Two years ago, Oman opted not to issue new visas for workers such as carpenters, blacksmiths, metallurgists and brick kiln workers. The new ban will now start from 1 July.

The move follows a visa ban for cleaners and construction workers which began in November 2013. It was followed several weeks later with a ban on camel keepers as well as sales and marketing professionals.

Officials stress that the bans are applicable to the issuing of new visas and not for renewals and will not affect international consultancies and companies who are registered as ‘excellent’ with the government or those undertaking government projects.

Meanwhile, Oman is also cracking down on those in breach of their work visa. Between 22 and 28 May, they found 886 expats violating their visa terms. Of those, 235 are described as ‘absconders’, 611 had been fired from their jobs and 24 were referred for other reasons. In the same week, another 387 expats were deported for labour law violations.

The government has also revealed that there are now 1.7 million expats working in Oman, of whom nearly 200,000 are women. The figure is a 1% rise on the year before, with most working in the construction sector.

Expat IT workers in demand

A shortage of skilled IT workers in New Zealand can only be bridged by accepting migrants, the government says.

There are apparently around 3,000 new jobs being created in the sector every year, and they are not being filled with current IT workers and those currently being trained. Companies are now forced to look overseas for their employees.

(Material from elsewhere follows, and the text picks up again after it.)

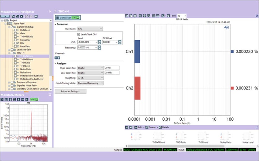Click the print icon in graph toolbar
Image resolution: width=259 pixels, height=161 pixels.
135,16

IT workers, such as IT support engineers and web developers, dominate the list of long-term skill shortages detailed by the New Zealand government.

A survey of the IT industry has revealed that over the next three years tech firms will need to recruit around 10,000 extra employees, and most of these are likely to be expats.

Expats boost Egyptian and Jordanian economies

According to data, the money sent home from expats is boosting the economies of Egypt and Jordan to the tune of $2 billion every year.

Those figures come from the World Bank, and Dubai-based Xpress Money says remittances from the region show how valuable the work of expats in the Gulf is to some countries.

With Egypt receiving around $1.83 billion from the UAE as part of its $19.7 billion global income, expats contributed 6.8% of the country’s GDP.

Expats around the world sent families in Jordan $3.8 billion, with those working in UAE contributing $716 million to account for 10.4% of their GDP.

However, the top spot for remittances is India which saw its expats send home $69 billion, followed by Chinese expats with $64 billion and those from the Philippines sending home $28 billion.

A spokesman for Money Xpress said: “Remittances from those in UAE to MENA and Asian countries have been growing year-on-year and as we approach 2020 we expect the amount of accelerate.”

In other expat news…

British expats are being reminded that they have until midnight on 7 June to register for voting in the EU referendum which is being held on 23rd of June. Apparently many expats are confused since they believe the original deadline was 16 May – but this was for postal votes only. To be eligible for voting, voters must have been registered on the UK electoral register in the last 15 years.

Expats living and working in Kuwait could be subjected to nationality quotas, according to the Minister of Social Affairs. The government is looking at a report to correct the country’s ‘demographic imbalance’ and some nationalities may be restricted to help reorganise Kuwait’s labour market.

Alongside China’s booming expat community is a demand for teachers to work in international schools and, as a result, they are offering jobs and lucrative packages to attract teachers to enjoy the Chinese culture. Employers are increasingly taking care of these applications and helping with housing and health certificates.

Research has revealed that should the UK vote to leave the European Union in the June 23 referendum then the number of expat job opportunities for European Union residents will be drastically reduced. The report from the National Institute of Economic Research also states that there will be a lower GDP per capita as a result, though it will take a ‘considerable time’ for the impact to be felt.